12. A graphics processor, comprising:

a video graphics core; and

at least one input structure functionally connected to said video graphics core;

wherein said input structure is a dynamic write-order organizer, said dynamic write-order organizer incorporating a table having a status flag for each table entry location and access circuitry to read said flag and block out-of-order reads.

13. The graphics processor of claim 12, wherein said dynamic write-order organizer incorporates a safety check, whereby lockup caused by programming errors can be detected and avoided.

14. The graphics processor of claim 12, wherein said access circuitry incorporates write logic, whereby table entries that have not been read are prevented from being overwritten.

15. The graphics processor of claim 12, wherein said access circuitry incorporates read logic, whereby table entries that have not been written are prevented from being read.

16. A graphics adapter, comprising:

a graphics processor incorporating a dynamic write-order organizer; and

on-board memory;

wherein said dynamic write-order organizer incorporates a table having a status flag for each table entry location and access circuitry to read said flag and block out-of-order reads.

17. The graphics adapter of claim 16, wherein said dynamic write-order organizer incorporates a safety check, whereby lockup caused by programming errors can be detected and avoided.

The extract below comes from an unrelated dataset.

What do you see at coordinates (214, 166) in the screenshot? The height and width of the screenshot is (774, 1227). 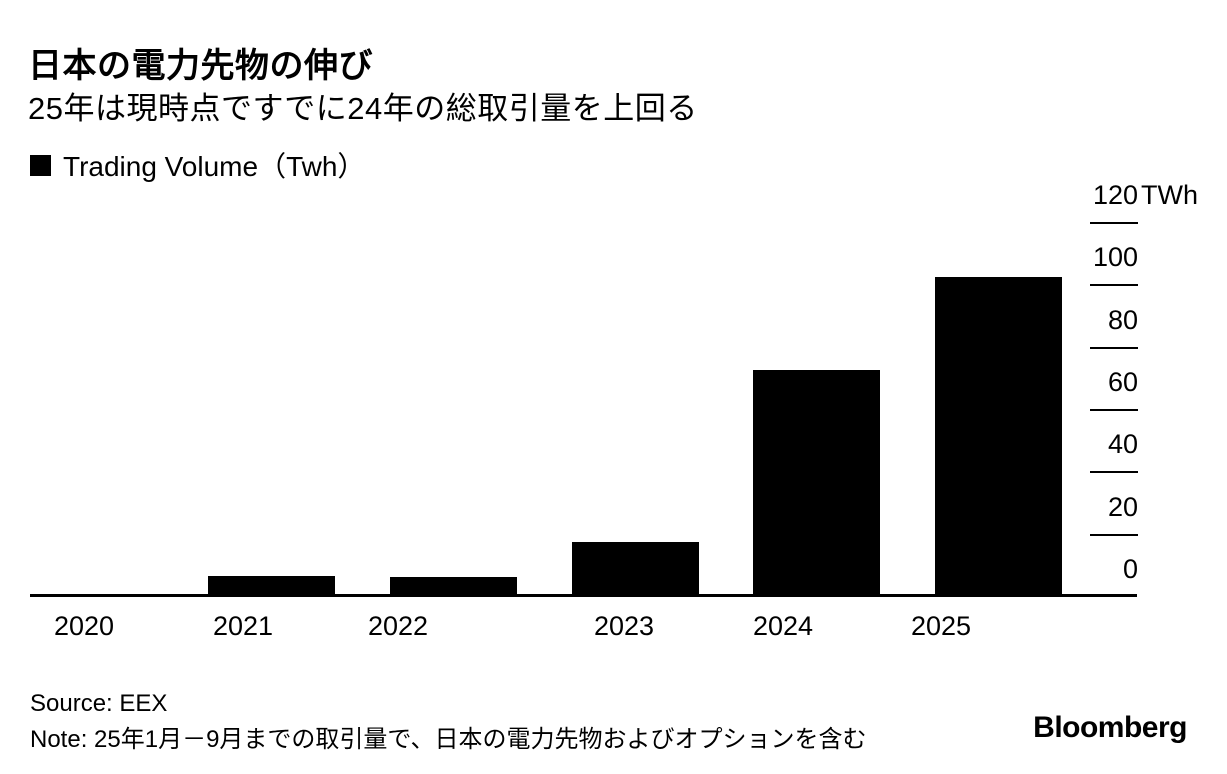 I see `legend-label: Trading Volume（Twh）` at bounding box center [214, 166].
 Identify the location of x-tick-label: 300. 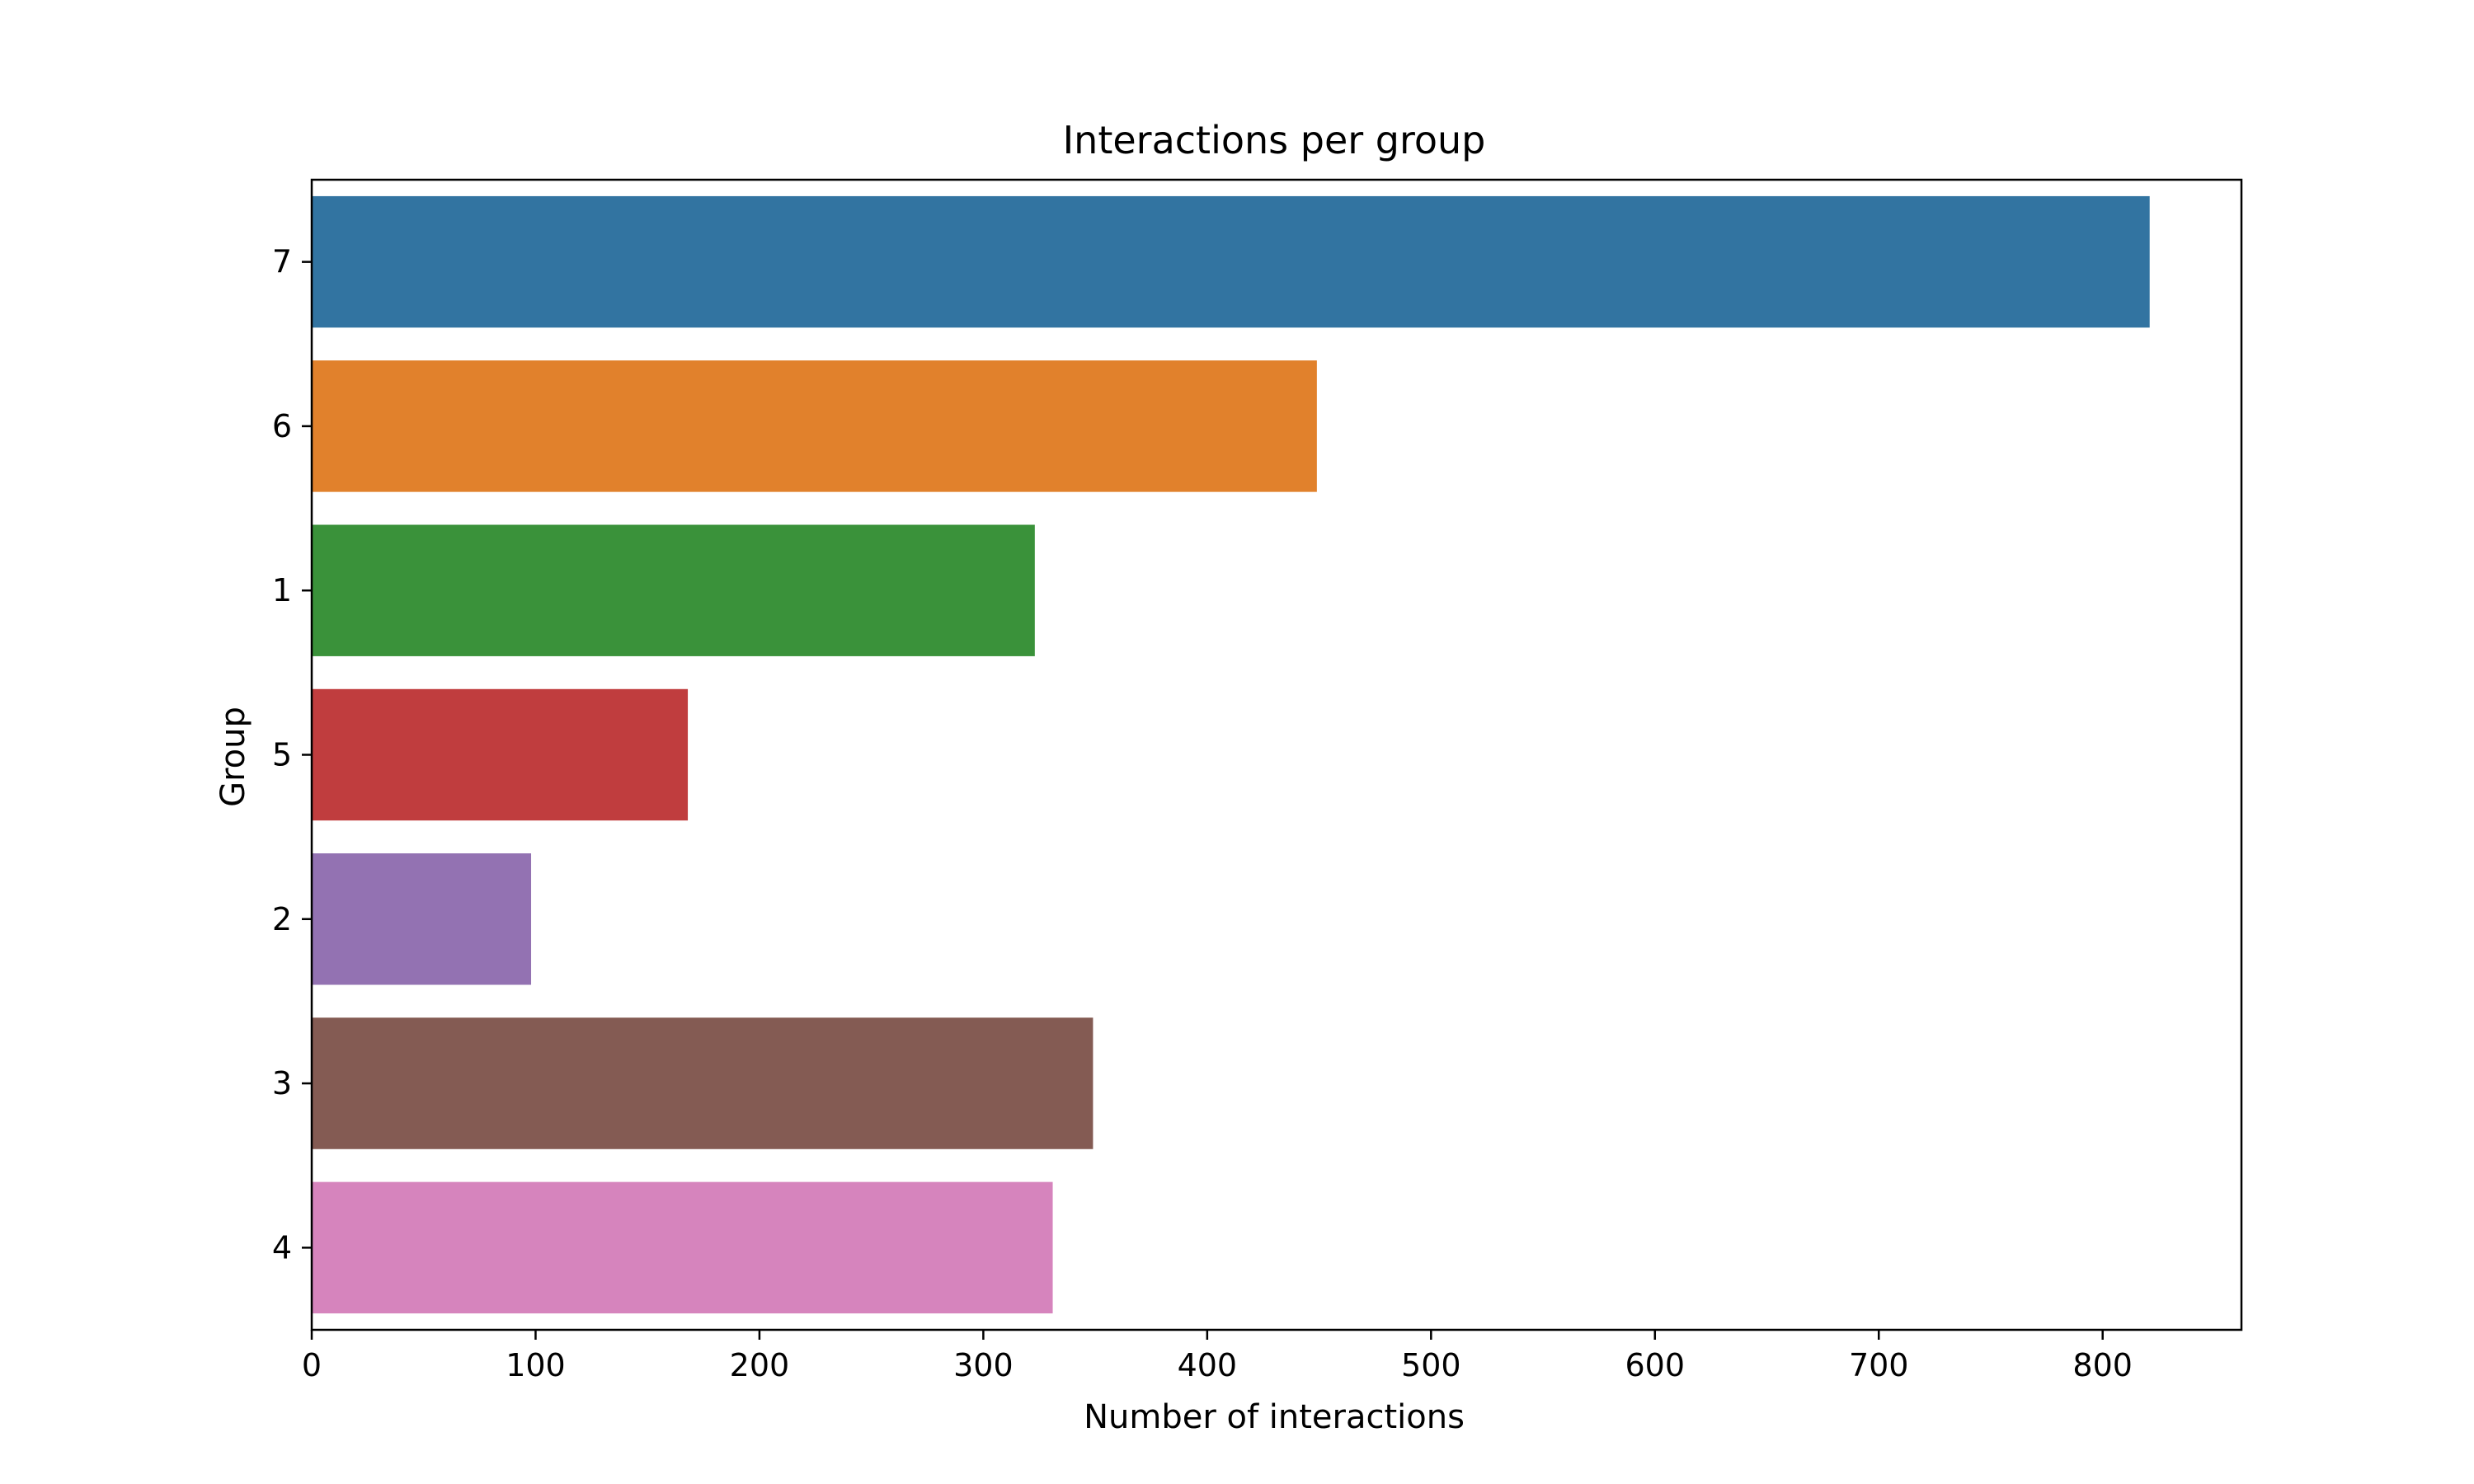
(984, 1365).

18. The graphics adapter of claim 16, wherein said access circuitry incorporates write logic, whereby table entries that have not been read are prevented from being overwritten.

19. The graphics adapter of claim 16, wherein said access circuitry incorporates read logic, whereby table entries that have not been written are prevented from being read.

20. The graphics adapter of claim 16, wherein said on-board memory incorporates read-only memory containing video BIOS.

21. The graphics adapter of claim 16, wherein said on-board memory incorporates dynamic random-access memory.

22. A computer system, comprising:

a user input device;

at least one microprocessor which is operatively connected to receive inputs from said input device and incorporates at least one write-combine buffer;

a memory which is accessible by the microprocessor;

a data output device for displaying information, functionally connected to said microprocessor;

a magnetic disk drive which is operatively connected to the microprocessor; and

a dynamic write-order organizer, for reordering out-of-order evictions from said write-combine buffer and preventing out-of-order reads, operatively connected between said microprocessor and said data output device.

23. The computer system of claim 22, wherein said data output device is a computer monitor.

24. The computer system of claim 22, wherein said data output device is a computer graphics adapter.

25. A method of reconstructing the order of writes to a write-combine buffer, comprising the steps of:

(a.) receiving data into a buffer from a write-combine buffer;

(b.) writing said data from said buffer into a table entry location, according to address tags;

(c.) after writing to a table location, setting a flag to indicate that information has been loaded into said location;

(d.) beginning at a first location, checking whether its flag is set;

(e.) if said flag is set, reading contents of said location;

(f.) after reading said contents, clearing said flag for said location;

(g.) checking a flag for a next location; and

(h.) repeating steps (e) through (g) until every location in said table has been read.

26. The method of claim 25, further comprising the steps of:

(a.) when preparing to write to said table, if said write stalls, testing the flags of all entries in said table in a region between the stalled write location and a location presently being read; and

(b.) if a false flag is detected in said region

(i.) resetting flags for all table locations to false; and

(ii.) restarting said read at said first location in said table;

wherein said false flag represents a location to which a write has not been made.

27. The method of claim 25, further comprising the step of:

(a.) after all table locations have been read, restarting said read at said first location in said table.